European Data Center Partnership: The Canada Pension Plan Investment Board (CPP Investments) and Goodman Group have established a A$14 billion partnership to develop major data center projects in Frankfurt, Amsterdam, and Paris to support growing AI and cloud computing needs.
Graphite Acquisition: The AI-powered code review platform Graphite has agreed to be acquired by Cursor to integrate its collaboration tools directly into the Cursor IDE.
Lemon Slice Funding: Generative AI startup Lemon Slice has raised $10.5 million in seed funding from Matrix Partners and Y Combinator to advance its technology for creating expressive, interactive digital avatars.
Dazzle Funding: Marissa Mayer’s new company, Dazzle, has secured $8 million in seed capital led by Forerunner Ventures to build consumer applications that make AI more accessible and useful.
Alphabet Acquisition: Alphabet has entered a definitive agreement to acquire energy developer Intersect Power for approximately $4.75 billion to secure reliable clean energy for its growing data center needs.
Waymo Software Update: Following a massive power outage in San Francisco that caused its vehicles to gridlock traffic, Waymo is deploying a fleet-wide software update to improve how its autonomous driver handles intersections with disabled signals.

Requirement. Rewrite the tech news roundup from "Lemon Slice Funding: Generative" to "with disabled signals.", putting "early" in place of "seed". The data after this is separate material, unrelated to the tech news roundup.

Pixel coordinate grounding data

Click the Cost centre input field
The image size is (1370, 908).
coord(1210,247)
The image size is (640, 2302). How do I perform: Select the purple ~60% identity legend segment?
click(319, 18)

Response area.
Lemon Slice Funding: Generative AI startup Lemon Slice has raised $10.5 million in early funding from Matrix Partners and Y Combinator to advance its technology for creating expressive, interactive digital avatars.
Dazzle Funding: Marissa Mayer’s new company, Dazzle, has secured $8 million in early capital led by Forerunner Ventures to build consumer applications that make AI more accessible and useful.
Alphabet Acquisition: Alphabet has entered a definitive agreement to acquire energy developer Intersect Power for approximately $4.75 billion to secure reliable clean energy for its growing data center needs.
Waymo Software Update: Following a massive power outage in San Francisco that caused its vehicles to gridlock traffic, Waymo is deploying a fleet-wide software update to improve how its autonomous driver handles intersections with disabled signals.